- Document section -
*****
Wednesday, April 21, 2010

DREADED AUTHOR QUESTION: I Always Wanted to Write a Novel. How Should I Get Started?

By Isabo Kelly


In this monthly series, Isabo talks about the often uncomfortable questions every author gets asked, and how to handle those dreaded inquiries. If you have gotten any of these “dreaded” questions, please share them with us here. If you have an answer, all the better.



From a rude person, this can translate into, “If you can do it, I’m sure I could.” From a nicer person, this translates as, “Novel writing sounds easy—you get to sit around in your pajamas making up stories and people pay you for it. I want to do that. Sounds much easier than my job.”

But if writing books were that easy, everyone would do it. We’d be inundated with more books than anyone could possibly read and no one would do anything else.

Fortunately for us writers, writing isn’t that easy. (Because there is a necessity in the world for other careers—doctors, grocers, farmers, telephone engineers, cupcake makers.)
*****
- Raw data -
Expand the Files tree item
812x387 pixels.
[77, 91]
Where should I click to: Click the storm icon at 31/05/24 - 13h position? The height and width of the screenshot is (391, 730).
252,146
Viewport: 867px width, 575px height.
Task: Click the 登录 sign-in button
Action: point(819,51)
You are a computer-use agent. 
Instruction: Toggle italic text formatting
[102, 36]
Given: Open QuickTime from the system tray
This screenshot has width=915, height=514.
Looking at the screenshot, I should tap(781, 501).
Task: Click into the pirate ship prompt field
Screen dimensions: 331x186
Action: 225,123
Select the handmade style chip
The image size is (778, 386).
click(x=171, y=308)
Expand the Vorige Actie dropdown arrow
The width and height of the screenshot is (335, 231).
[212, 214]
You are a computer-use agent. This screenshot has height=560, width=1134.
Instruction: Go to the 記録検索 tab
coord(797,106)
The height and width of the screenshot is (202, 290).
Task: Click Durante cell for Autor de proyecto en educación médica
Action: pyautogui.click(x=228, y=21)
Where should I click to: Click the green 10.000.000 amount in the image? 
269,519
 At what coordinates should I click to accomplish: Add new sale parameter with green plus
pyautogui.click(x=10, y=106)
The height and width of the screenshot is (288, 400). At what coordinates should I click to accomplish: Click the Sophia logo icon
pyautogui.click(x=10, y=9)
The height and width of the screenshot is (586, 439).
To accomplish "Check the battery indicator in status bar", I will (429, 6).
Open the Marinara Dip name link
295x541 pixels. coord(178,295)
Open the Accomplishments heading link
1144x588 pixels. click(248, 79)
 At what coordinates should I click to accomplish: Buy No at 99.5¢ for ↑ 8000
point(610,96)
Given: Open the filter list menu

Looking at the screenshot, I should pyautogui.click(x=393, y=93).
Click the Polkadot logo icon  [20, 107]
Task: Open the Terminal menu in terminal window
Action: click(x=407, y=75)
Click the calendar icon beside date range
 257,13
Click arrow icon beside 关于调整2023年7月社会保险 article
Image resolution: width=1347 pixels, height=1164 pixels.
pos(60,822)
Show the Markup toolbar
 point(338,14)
*****
- What you are asked to do -
Write out the passage of the novel-writing post starting with "But if writing" and going on through "do anything else.", word for word. The entries come from a separate source.

- Answer -
But if writing books were that easy, everyone would do it. We’d be inundated with more books than anyone could possibly read and no one would do anything else.